Kanjinti is also FDA-approved to treat gastric and gastroesophageal junction adenocarcinoma.

If you miss a dose by one week or less, it should be given as soon as possible at the usual maintenance dose. If you miss a dose by more than one week, your doctor should give a reloading dose as soon as possible.

Kanjinti can harm your baby if you are pregnant. Your doctor should verify pregnancy status before you start treatment. Females who can become pregnant should use effective birth control during treatment and for seven months after the last dose.

It is not known whether trastuzumab-anns passes into human breast milk. Because Kanjinti may stay in the body after treatment ends, consider the seven-month washout period before breastfeeding.

Community FAQs

These answers are fact-checked by our editorial staff.

How effective is Kanjinti?

Kanjinti is a biosimilar of Herceptin. The clinical study results for trastuzumab, the medicine Kanjinti is based on, showed benefits in HER2-overexpressing breast cancer.

In HER2-overexpressing early breast cancer, adding trastuzumab to chemotherapy helped people live longer in a large analysis of more than 4,000 people. After a median follow-up of 8.3 years, estimated survival was 86.9 percent with trastuzumab plus chemotherapy versus 79.4 percent with chemotherapy alone.

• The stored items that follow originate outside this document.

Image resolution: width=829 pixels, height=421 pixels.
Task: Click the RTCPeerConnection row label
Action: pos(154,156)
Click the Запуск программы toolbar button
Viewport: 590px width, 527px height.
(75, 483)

In HER2-overexpressing metastatic breast cancer, trastuzumab plus chemotherapy improved the median time before cancer got worse from 4.5 months to 7.2 months. It also improved the response rate from 29 percent to 45 percent. Median overall survival was 25.1 months with trastuzumab plus chemotherapy versus 20.3 months with chemotherapy alone.

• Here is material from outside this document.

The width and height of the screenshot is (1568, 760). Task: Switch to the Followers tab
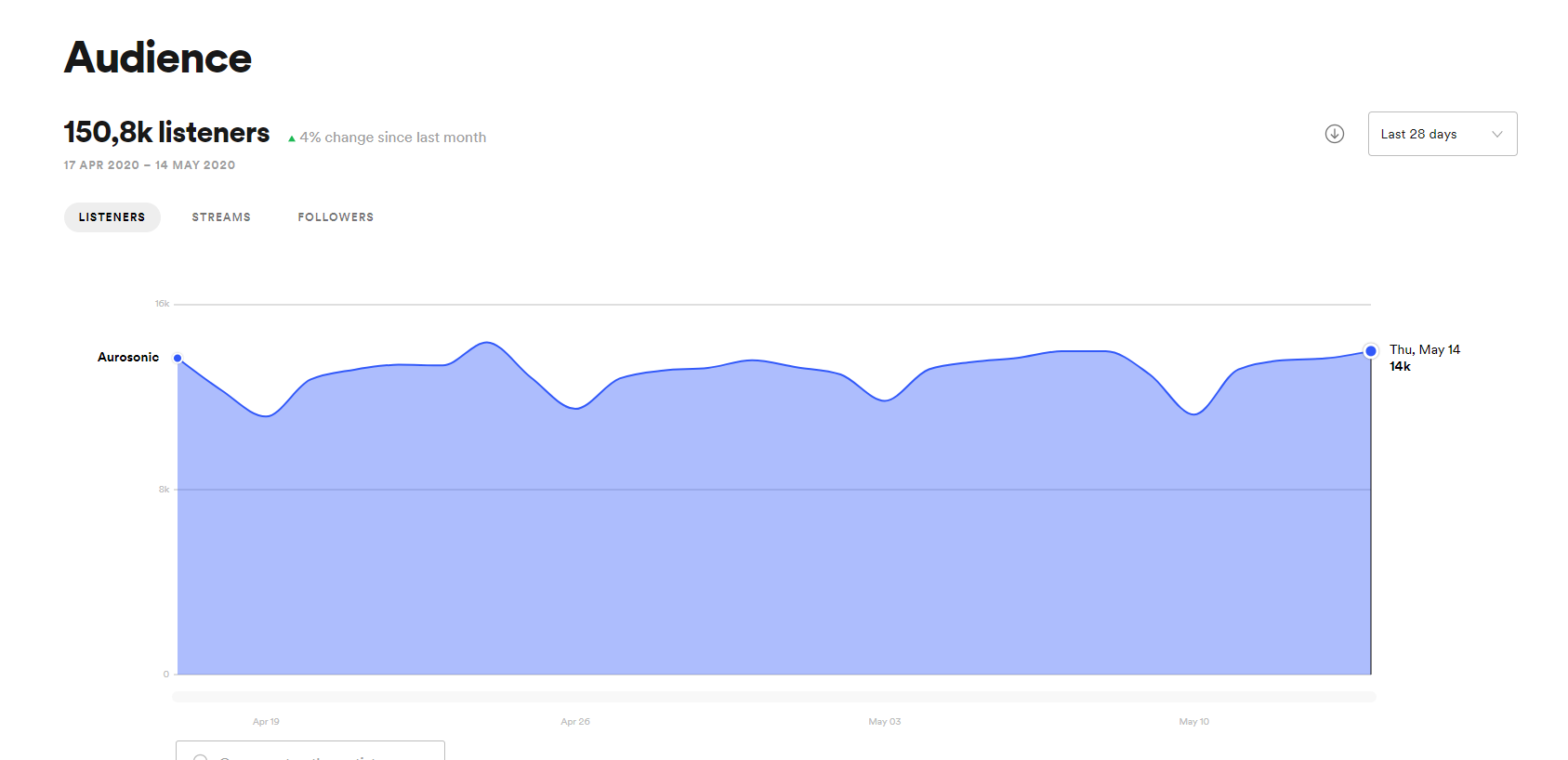[336, 217]
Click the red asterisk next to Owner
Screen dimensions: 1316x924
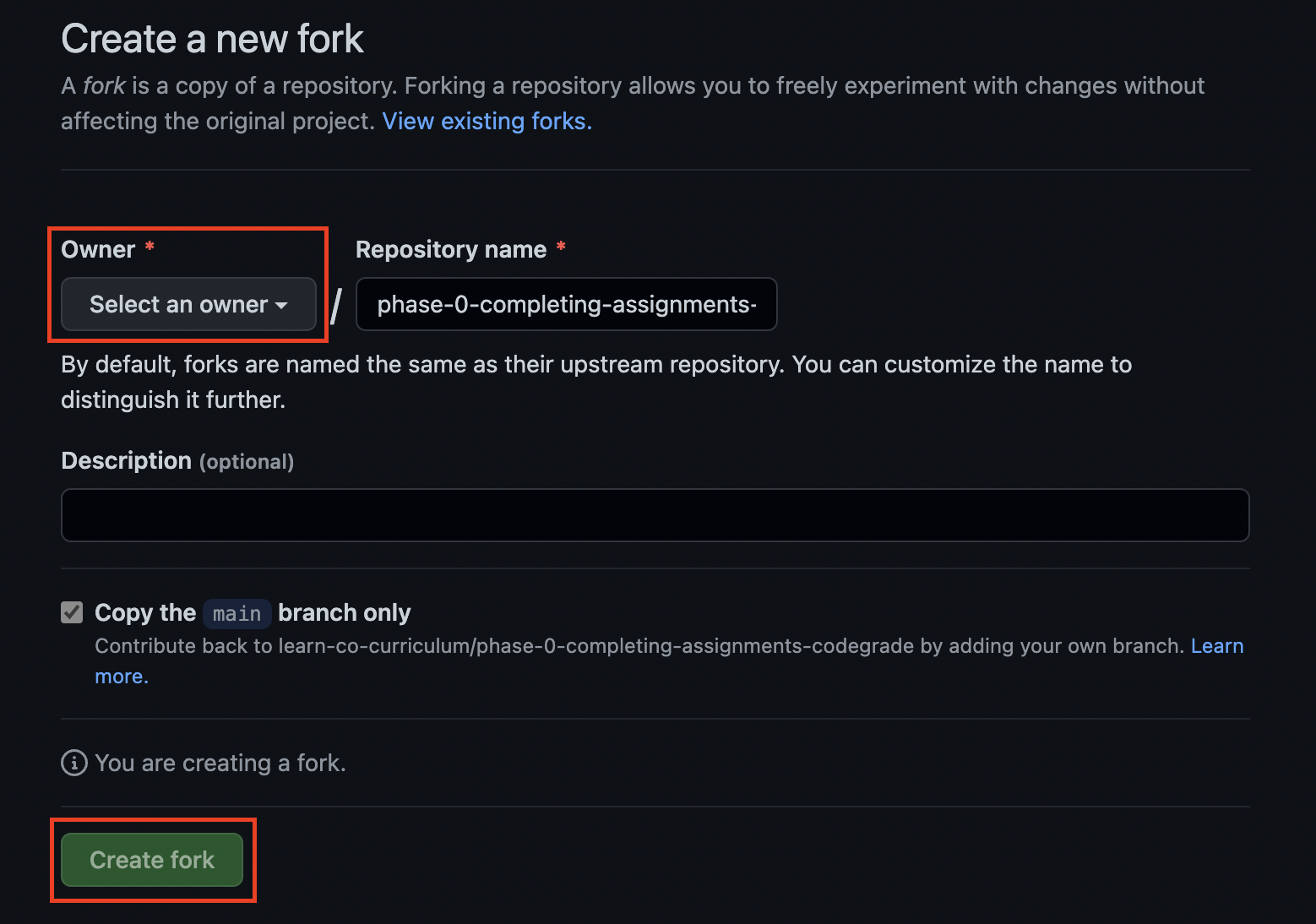150,247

In previously treated metastatic breast cancer, trastuzumab used by itself had an overall response rate of 14 percent.

Can Kanjinti cause heart problems during breast cancer treatment?

Yes. Kanjinti can cause heart problems, including left ventricular dysfunction, heart failure, cardiomyopathy, arrhythmias, hypertension, and, rarely, cardiac death.

Contact a healthcare professional right away for new or worsening shortness of breath, cough, swelling of the ankles or legs, swelling of the face, palpitations, weight gain of more than 5 pounds in 24 hours, dizziness, or loss of consciousness.

How often is Kanjinti taken for breast cancer?

The schedule depends on how it is used. In adjuvant breast cancer, it may be given weekly during certain chemotherapy regimens, then every three weeks to complete a total of 52 weeks, or it may be started every three weeks as a single agent after other treatment. In metastatic breast cancer, it is given weekly until the disease progresses.